How lovely it is to fall into the hands of a natural storyteller, who tells her story with such lovely and well-chosen words and with such understanding of every element of her story.
And when she sets her story around the beautiful and historic cathedral at Chartres, well that really is the icing on the cake.
Agnès Morel and was found by Abbé Paul on a rainy night. Sleeping peacefully in the porch of the cathedral. She wouldn’t say where she came from, indeed she wouldn’t say anything about her past.
She found a place to live, helping her elderly landlady in lieu of rent, and she found bits and pieces of work. Cleaning mainly – just enough to get her by. She lived quietly, making just a few friends, but her eccentric dress and strange demeanour did attract a little attention.
When the cathedral’s elderly cleaner began to struggle with his work, the Abbè Paul asked Agnès to help. That gave her respectability and she was offered more jobs – organising the papers of Professor Jones, babysitting Philippe Nevers’ young nephew.
Agnès took on every job that she was offered. She liked to be busy, and to be needed.
While she was cleaning the cathedral, Agnès met Alain, who was working on the restoration. He was smitten, but she felt awkward and didn’t know what to do.
All of this had a natural charm, and it was brought to life by a wonderful mis of characters, all real and recognisable. Salley Vickers shone a soft light on their hearts and minds, just enough to illuminate them. I saw their hopes, I saw their fears, and I understood.
But others were less taken with Agnès. Madame Beck, jealous of the attention that she attracts and taking a dim view of her reticence, askedAgnès to clean for her. Just so that she can keep an eye on her.
In time, inevitably, Madame Beck found something amiss. She blamed Agnès, and she sets about digging up her past to make her point. And when she met a nun from the convent where Agnès was raised, then she knew she was right. But was she?
Agnès had a painful past, and her story was threaded through the stories of the people of Chartres.

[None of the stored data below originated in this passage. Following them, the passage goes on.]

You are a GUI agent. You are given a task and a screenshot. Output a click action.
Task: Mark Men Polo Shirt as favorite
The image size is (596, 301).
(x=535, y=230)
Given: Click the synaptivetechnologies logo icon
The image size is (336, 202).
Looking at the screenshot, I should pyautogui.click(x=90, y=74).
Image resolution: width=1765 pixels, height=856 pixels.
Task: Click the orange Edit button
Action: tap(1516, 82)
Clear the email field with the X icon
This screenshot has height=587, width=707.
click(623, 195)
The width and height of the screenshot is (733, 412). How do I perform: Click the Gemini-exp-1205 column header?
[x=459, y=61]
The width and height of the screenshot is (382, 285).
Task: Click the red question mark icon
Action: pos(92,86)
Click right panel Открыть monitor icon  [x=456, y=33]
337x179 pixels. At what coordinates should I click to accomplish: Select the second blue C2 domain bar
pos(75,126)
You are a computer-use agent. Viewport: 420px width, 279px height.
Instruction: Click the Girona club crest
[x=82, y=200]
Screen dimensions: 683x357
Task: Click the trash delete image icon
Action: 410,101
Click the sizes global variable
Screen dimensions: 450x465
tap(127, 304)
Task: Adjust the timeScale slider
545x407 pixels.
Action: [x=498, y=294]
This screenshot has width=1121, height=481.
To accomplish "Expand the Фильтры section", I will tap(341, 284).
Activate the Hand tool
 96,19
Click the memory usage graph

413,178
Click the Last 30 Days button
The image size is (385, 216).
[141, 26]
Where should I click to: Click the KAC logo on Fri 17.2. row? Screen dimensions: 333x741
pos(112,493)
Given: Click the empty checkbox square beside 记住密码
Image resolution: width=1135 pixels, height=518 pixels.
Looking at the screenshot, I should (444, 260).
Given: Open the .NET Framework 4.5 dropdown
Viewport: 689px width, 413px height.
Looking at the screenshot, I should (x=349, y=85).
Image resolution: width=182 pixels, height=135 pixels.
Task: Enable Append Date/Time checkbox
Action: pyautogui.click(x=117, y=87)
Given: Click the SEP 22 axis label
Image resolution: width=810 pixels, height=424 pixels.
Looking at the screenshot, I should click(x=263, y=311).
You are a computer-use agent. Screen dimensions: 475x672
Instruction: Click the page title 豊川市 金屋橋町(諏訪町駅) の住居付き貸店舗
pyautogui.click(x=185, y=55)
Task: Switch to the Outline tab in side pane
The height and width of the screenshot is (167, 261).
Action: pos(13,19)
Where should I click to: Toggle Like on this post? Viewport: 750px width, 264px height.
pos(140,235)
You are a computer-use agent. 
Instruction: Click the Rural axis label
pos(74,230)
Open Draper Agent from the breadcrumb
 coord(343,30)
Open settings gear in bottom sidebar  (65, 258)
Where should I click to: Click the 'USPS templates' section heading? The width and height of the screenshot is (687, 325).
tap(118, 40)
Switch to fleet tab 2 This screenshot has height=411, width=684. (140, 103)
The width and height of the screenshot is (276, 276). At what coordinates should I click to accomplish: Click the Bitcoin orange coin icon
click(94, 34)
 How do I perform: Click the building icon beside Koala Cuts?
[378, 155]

A strange juxtaposition, but it worked.
It allowed Sally Vickers to paint all sides of humanity: generosity, selfishness, malice, greed, fear, courage, humour …
The story was beautifully written, the setting so very well evoked, and the history of Chartres came into play quite naturally.
The heroine was a little elusive, but her story was so extraordinary that I think that was probably for the best.
It did leave a gap though. And that’s the one thing that makes The Cleaner of Chartres a little less than perfect.